A third misunderstanding is that recall is the same as relevance. Recall@k compares ANN results with exact vector results. It does not measure whether users liked the answers, whether a generated response was grounded, or whether the retrieved documents were sufficient. Those outcomes require additional evaluation, such as human judgment, answer-quality checks, or task-specific success metrics.
Finally, some teams assume they must choose one approach everywhere. In practice, many AI database designs use exact and approximate search together. Exact search can support evaluation, reranking, filtered subsets, and small collections, while ANN search supports large-scale interactive retrieval.
Understanding these distinctions makes index selection less mysterious. The goal is not to defend one method, but to match the search method to the retrieval job.
FAQs
1. What is exact nearest neighbour search?
Exact nearest neighbour search compares a query vector with every candidate vector and returns the true closest results according to the chosen distance or similarity metric. It is often called flat, brute-force, or exhaustive search because it does not skip candidates through an approximate index.
2. Why is exact search described as O(n)?
Exact search is described as O(n) because the number of vector comparisons grows linearly with the number of vectors being searched. If the candidate set doubles, the number of comparisons roughly doubles. In real systems, vector dimensionality also matters, so the arithmetic work is often closer to O(n times d), where d is the number of dimensions.
3. What does approximate nearest neighbour search do differently?
Approximate nearest neighbour search uses an index to reduce how many vectors must be compared in detail. It may navigate a graph, search selected partitions, compare compressed representations, or combine several techniques. The goal is to return very similar results to exact search while using much less time and compute.
4. How is recall measured for ANN search?
Recall is measured by comparing approximate results with exact ground-truth results. For recall@k, the system checks how many of the exact top-k neighbours also appeared in the approximate top-k results. If exact search finds 10 true neighbours and ANN returns 8 of them in its top 10, recall@10 is 80 percent for that query.
5. Does higher recall always mean better search quality?

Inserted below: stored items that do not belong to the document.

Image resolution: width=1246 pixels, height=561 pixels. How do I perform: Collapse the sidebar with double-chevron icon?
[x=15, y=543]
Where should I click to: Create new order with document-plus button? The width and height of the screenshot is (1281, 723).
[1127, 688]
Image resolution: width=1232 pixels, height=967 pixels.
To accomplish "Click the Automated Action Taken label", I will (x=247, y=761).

Higher recall usually means the approximate index is closer to exact vector search, but it does not guarantee better user-facing relevance. If the embeddings, chunking, metadata, or ranking logic are weak, exact vector neighbours may still be poor results. Recall should be evaluated alongside latency, cost, and application-level relevance.
6. When should an AI database use exact search instead of ANN?
An AI database should use exact search when the candidate set is small enough to scan, when guaranteed nearest-neighbour results are required, when building ground truth for evaluation, or when filters reduce the search space to a manageable size. Exact search is also useful during early development because it provides a simple and dependable baseline.
Takeaway
Exact nearest neighbour search is the simplest and most reliable way to find the true closest vectors, but its O(n) scan cost makes it harder to use as collections and query volumes grow. Approximate nearest neighbour search buys speed, scale, and lower infrastructure cost by searching a carefully chosen subset of the vector space, with recall@k used to measure how closely it matches exact ground truth. This guidance is most useful for teams designing AI database retrieval for search, RAG, recommendations, deduplication, or other embedding-based systems where the right answer depends on balancing retrieval quality against latency and cost.